Whether it’s through partnerships, funds, syndications, turn-keys, house-flipping, or something else – there’s a ton of ways to get involved with real estate. But there are still principles that apply to all the different real estate investment techniques.
Below are seven ways new real estate investors can find success:
1) Have a Target
One mistake investors make simply investing and hoping for a profit. They don’t have a long-term plan for the type of returns they’d like to see on their investment in a quarter, year, or decade. Before investing, the real estate investor should be sure to have projections for different time frames of the return they expect on their investment.
2) Review Reports
A reasonable investor always takes time to review monthly and quarterly reports – and then investigate anything that doesn’t seem right. Review reports should include the summary from whoever’s managing the investment, the profit or loss of each month, details of these profits or losses, a cash flow record, and rent or occupancy status if possible.
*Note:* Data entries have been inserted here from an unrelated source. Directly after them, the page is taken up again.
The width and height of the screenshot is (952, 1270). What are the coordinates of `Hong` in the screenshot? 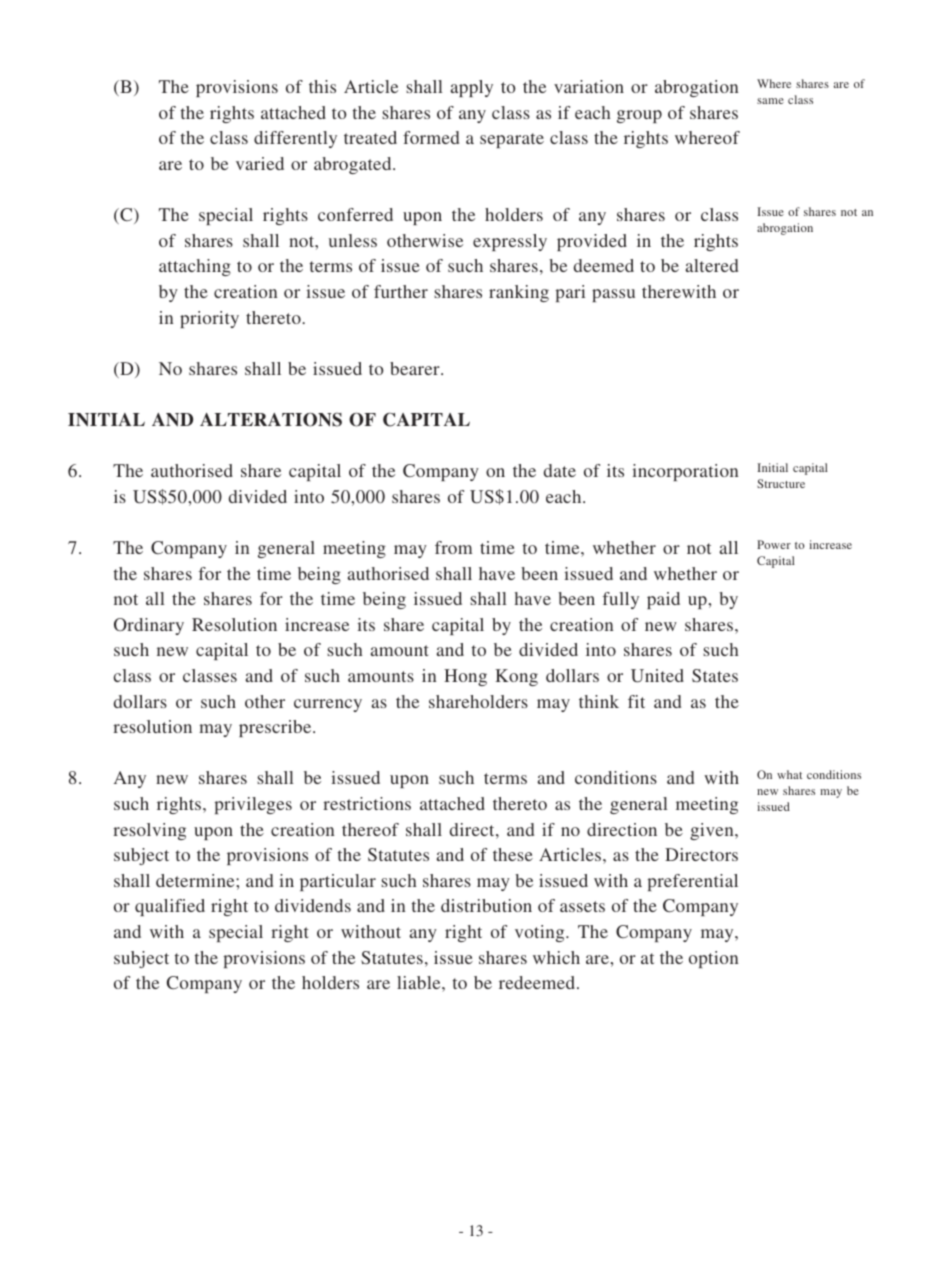 It's located at (465, 677).
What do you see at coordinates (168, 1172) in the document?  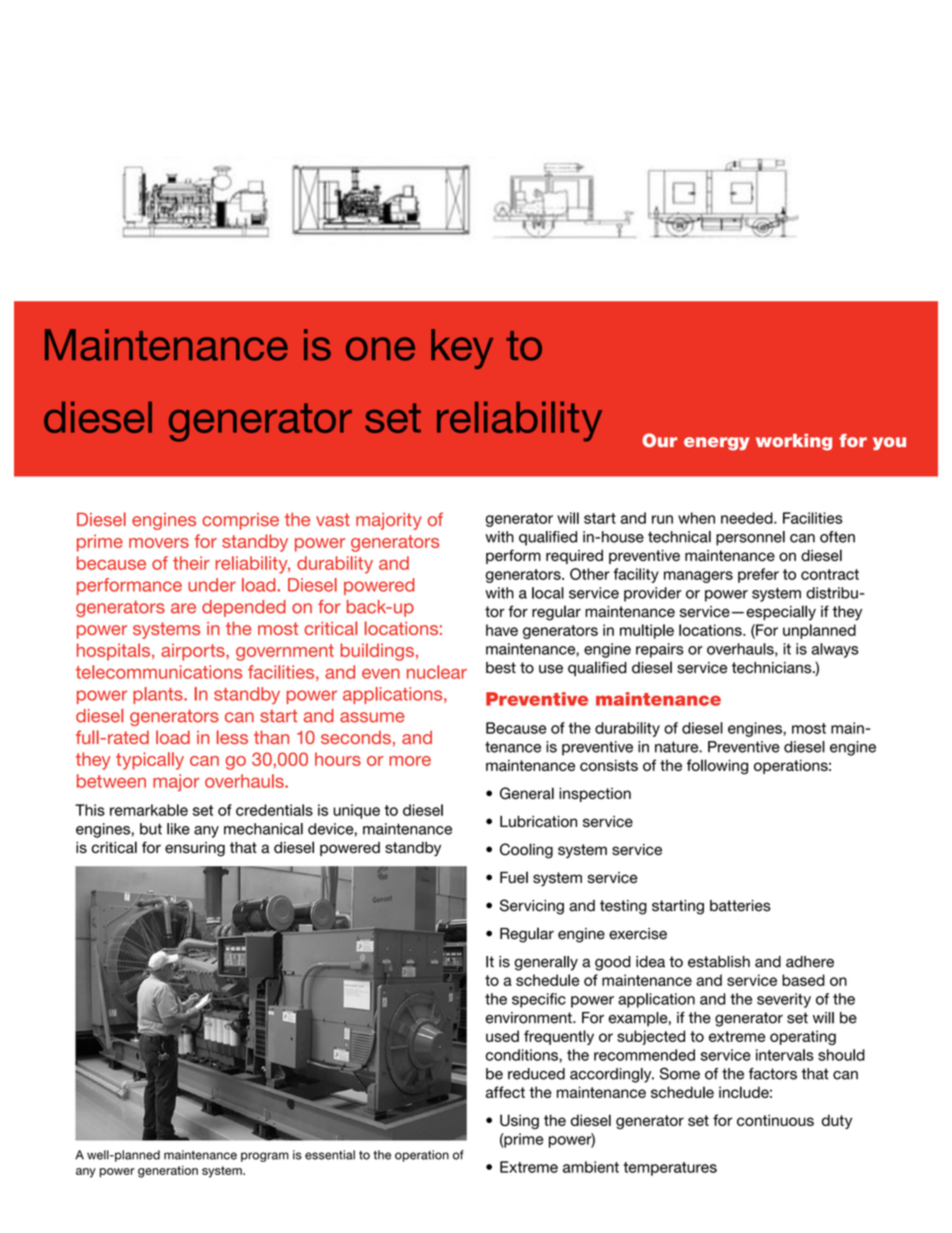 I see `generation` at bounding box center [168, 1172].
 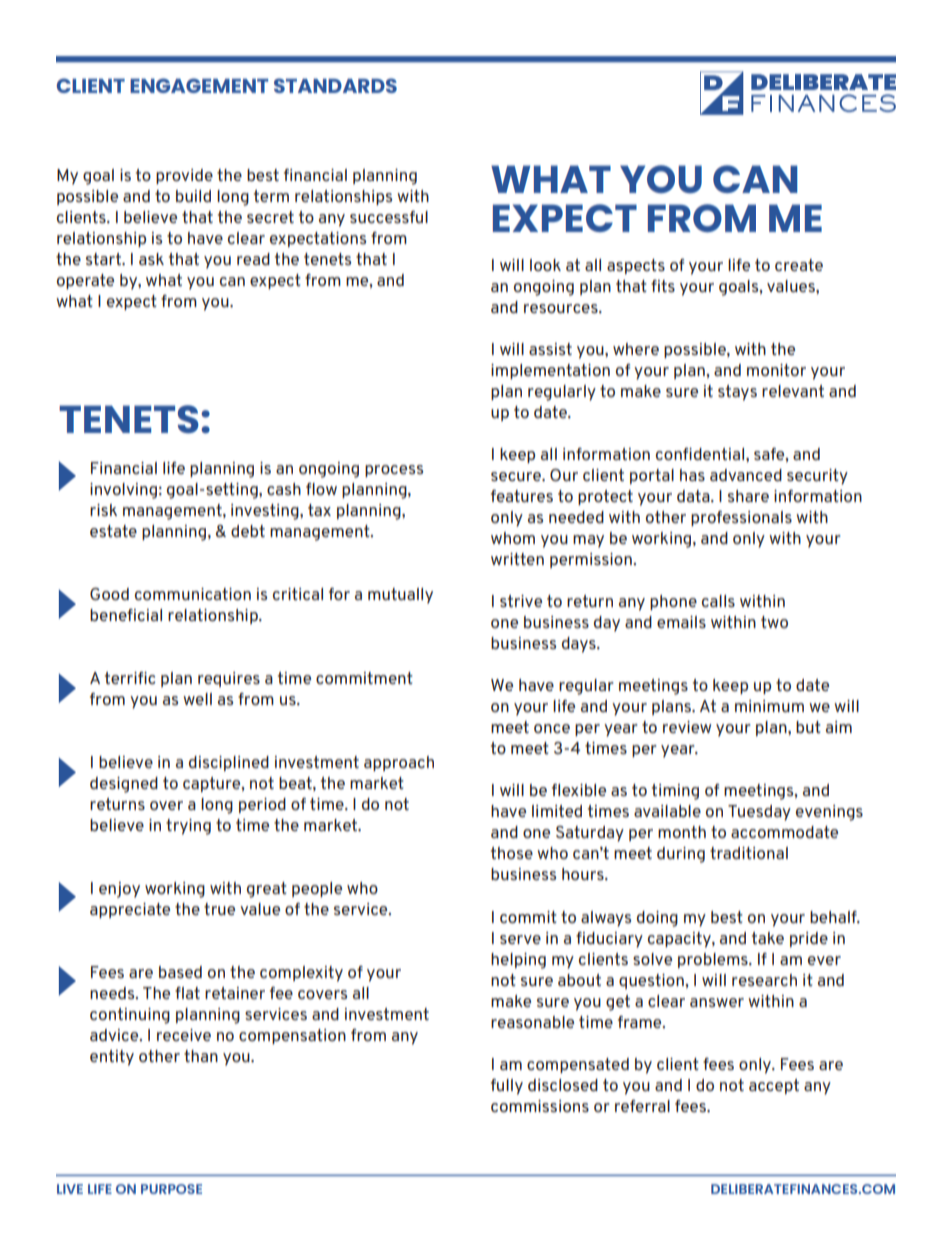 What do you see at coordinates (335, 85) in the screenshot?
I see `STANDARDS` at bounding box center [335, 85].
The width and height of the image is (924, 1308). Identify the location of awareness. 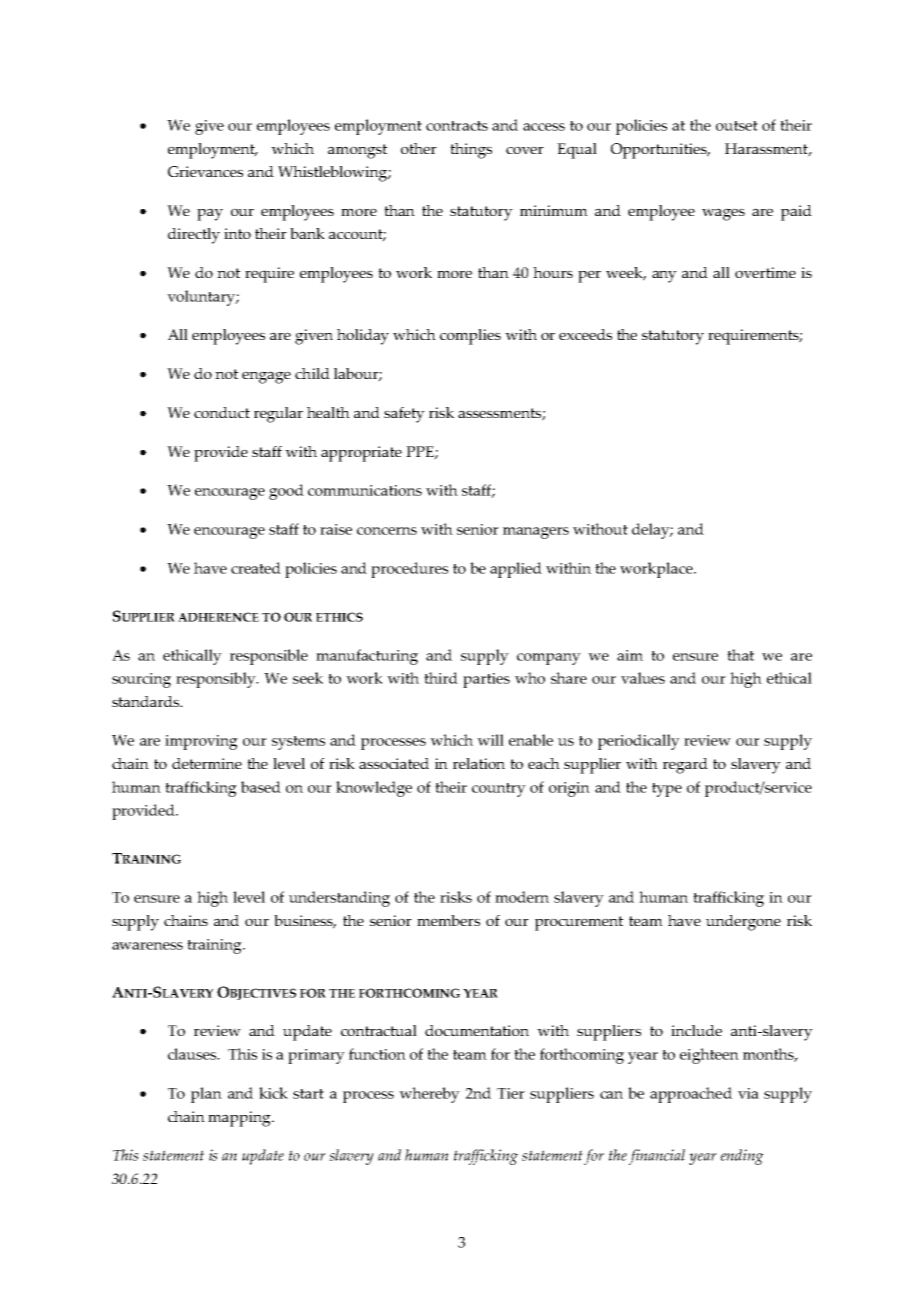
(147, 946).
3) Be on Calls with Managers
An investor should make sure to listen carefully when investment or property managers are telling you what’s going on. They should be sure to keep detailed notes, as it’s impossible to remember everything that was gone over on the call. Lastly, a noted investor will pay attention to the projections to adjust accordingly.
4) Keep Track of Return on Investment
The whole point of an investment is to make a return. A sound investor stays up to date on the return and adjusts accordingly.
5) Asking Questions
If something doesn’t look right, a great investor isn’t afraid to speak up. Even professionals make mistakes sometimes. It’s important always to know what’s going on with the capital.
6) Be Consistent
A lot of real estate investors may see steady profits for a few months, and then stop checking in as often. This is a big mistake. A good real estate investor consistently checks in on her investments to make sure everything is in order.
7) Make Use of Technology
Technology has changed the real estate investment landscape. For example, Better Mortgage allows a potential investor to see what loan they’d qualify for in minutes. A great investor uses technology to make the best decisions.
The best real estate investors remain committed, consistent, and dedicated to their investments. By doing the seven things on this list, a new real estate investor can put themselves in a position to succeed.